“J’assume”. C’est la phrase qui résume le mieux la communication politique des années 2020. D’abord par le “je” qui s’impose chez tous les acteurs, du premier ministre Gabriel Attal dans sa déclaration de politique générale à la députée européenne Valérie Hayer, choisie comme tête de liste par Emmanuel Macron pour les élections européennes, dans ses interviews.
La nouvelle règle du “je” est d’affirmer l’existence d’un sujet politique, au moment même où ce sujet est en train de disparaître. Car comme un graffiti sur un mur, le “je” de la classe politique française semble, en effet, promis à l’effacement. Dans les faits, la centralisation n’a jamais été aussi forte. Au sein de la majorité, l’Elysée décide de tout, et dans les moindres détails. La tendance n’est pas près de s’inverser. En particulier en cas de victoire de Marine Le Pen en 2027.

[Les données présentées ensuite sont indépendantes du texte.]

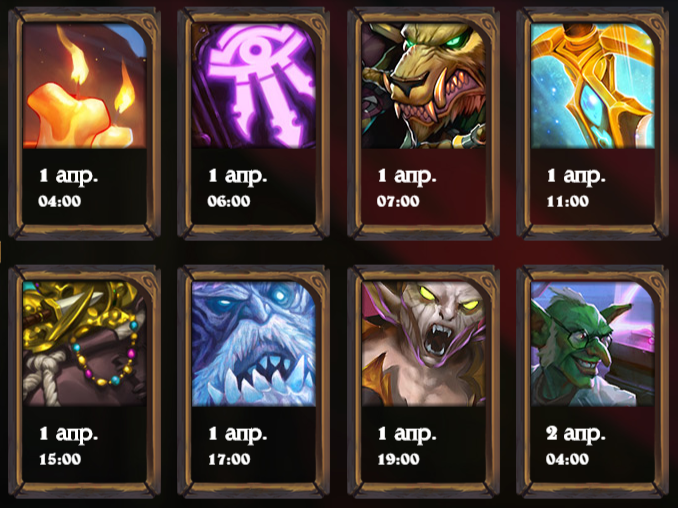Open the burning candles card artwork
This screenshot has width=678, height=508.
coord(85,86)
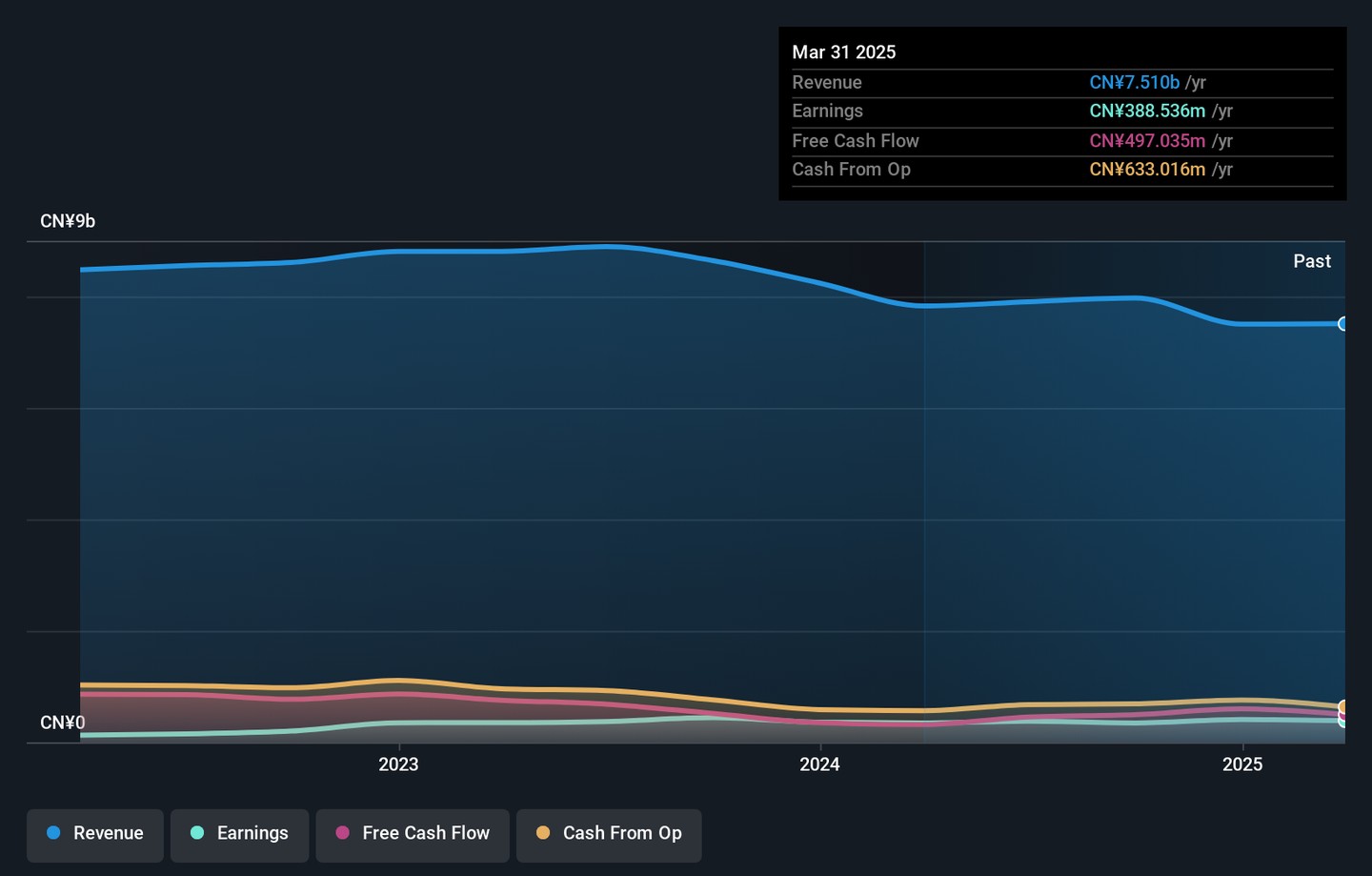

Dans l’opposition, la ligne de Jean-Luc Mélenchon chez LFI n’est pas sérieusement contestée. Et comment le serait-elle ? Il n’existe aucun cadre pour le faire. Au RN, ceux qui essaient de dresser un mur entre Marine Le Pen et Jordan Bardella se heurtent à la même difficulté. La disparition de la démocratie interne dans les partis politiques français ne suscite, et il faut le noter, aucun émoi. Le “je”, le vrai, est devenu celui de l’ordre. Du chef qui impose. Le “je” du désordre, celui de la démocratie, n’est plus le bienvenu. Il est, bien vite, remis à sa place.
Le “je” est tout autant menacé par l’émergence du complotisme comme force politique. Quelle crédibilité accorder au sujet politique, si tout est manipulation, décidée ailleurs et dans l’ombre ?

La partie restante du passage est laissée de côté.